LegalTech just concluded in New York and one of the popular hot buttons many vendors were talking about was the idea that too much corporate, especially valueless, ungoverned, unstructured information is both risky as well as costly to organizations… I agree. The answer to this “infobesity” (the unrestricted saving of ESI because storage is supposedly cheap and saving everything is easier than checking with others to see if its ok to delete) is a defensible process to systematically dispose of information that’s not subject to regulatory requirements, litigation hold requirements or because it still has business value. In a 2012 CGOC (Compliance, Governance and Oversight Counsel) Summit survey, it was found that on the average 1% of an organization’s data is subject to legal hold, 5% falls under regulatory retention requirements and 25% has business value. This means that 69% of an organization’s ESI can be disposed of.

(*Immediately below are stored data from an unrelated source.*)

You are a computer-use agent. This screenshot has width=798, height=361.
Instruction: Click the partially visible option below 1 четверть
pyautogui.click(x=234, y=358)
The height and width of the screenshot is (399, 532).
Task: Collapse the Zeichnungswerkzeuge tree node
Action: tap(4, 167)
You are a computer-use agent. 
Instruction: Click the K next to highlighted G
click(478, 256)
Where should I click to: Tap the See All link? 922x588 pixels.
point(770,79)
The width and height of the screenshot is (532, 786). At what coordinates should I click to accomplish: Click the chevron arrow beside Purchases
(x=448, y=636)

Several vendors at LegalTech were highlighting Defensible Disposal solutions, also known as defensible disposition and defensible deletion, as the answer to the problem of infobesity. Defensible Disposal is defined by many as a process (manual, automated or both) of identifying and permanently disposing of unneeded or valueless data in a way that will standup in court as reasonable and consistent. The key to this process is to be able to identify valueless information (not subject to regulatory retention or legal hold) with enough certainty to be able to actually follow through and delete the data. This may sound easy… its not. Many organizations are sitting on huge amounts of data because their legal department doesn’t want to be accused of spoliation, so has standing orders to “keep everything forever”. Corporate legal has to be convinced that the defensible disposal processes and solutions billed as being the answer to infogluttony can actually tell the difference, accurately and consistently, between information that should be kept and that information that’s truly valueless.
To automate this defensible disposal process, the solution needs to be able to be able to understand and differentiate content conceptually; that an apple is a fruit as well as a huge high tech company. The automated classification/categorization of content cannot accurately or consistently differentiate the meaning in unstructured content by just relying on keywords or simple rules.

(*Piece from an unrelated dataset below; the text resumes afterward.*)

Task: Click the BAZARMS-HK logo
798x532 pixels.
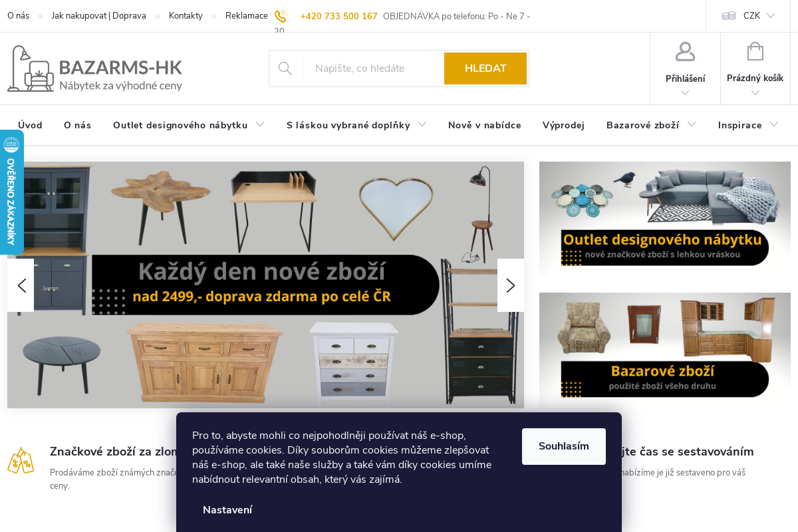Action: coord(94,68)
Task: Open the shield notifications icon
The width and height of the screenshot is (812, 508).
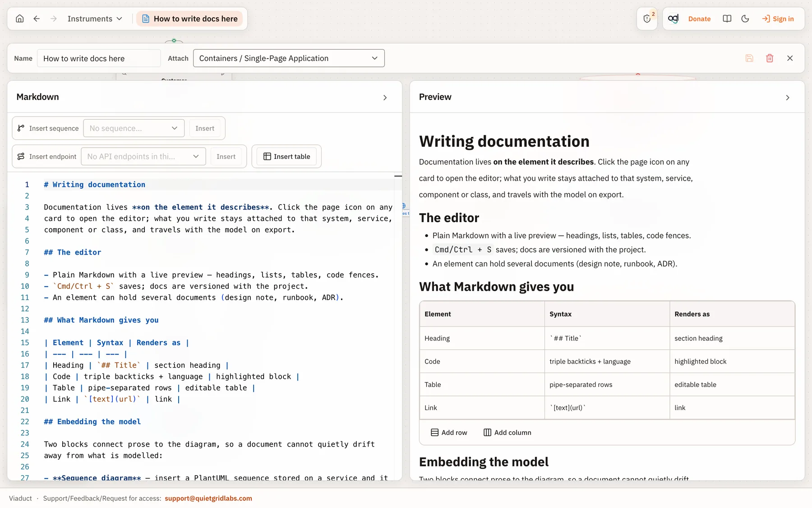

An even less consistent approach to categorization is to base it on simple rules such as “delete everything from/to Bill immediately” or “keep everything to/from any accounting employee for 3 years”. This kind of rules based retention/disposition process will quickly have your GC explaining to a Judge why data that should have been retained was “inadvertently” deleted.
To truly automate disposal of valueless information in a consistently defensible manner, categorization applications must have the ability to first, conceptually understand the meaning in unstructured content so that only content meeting your intended intentions, regardless of language, is classified as “of value” to the organization not because it shares a keyword with other records but because it truly meets your definition of content that needs to be kept. Second, because unstructured data by definition is “free-flowing” (not structured into specific rows and columns) extremely high categorization accuracy rates and defensibly can only be achieved with defensible disposal solutions which incorporate an iterative training processes including “train by example” in a human supervised workflow.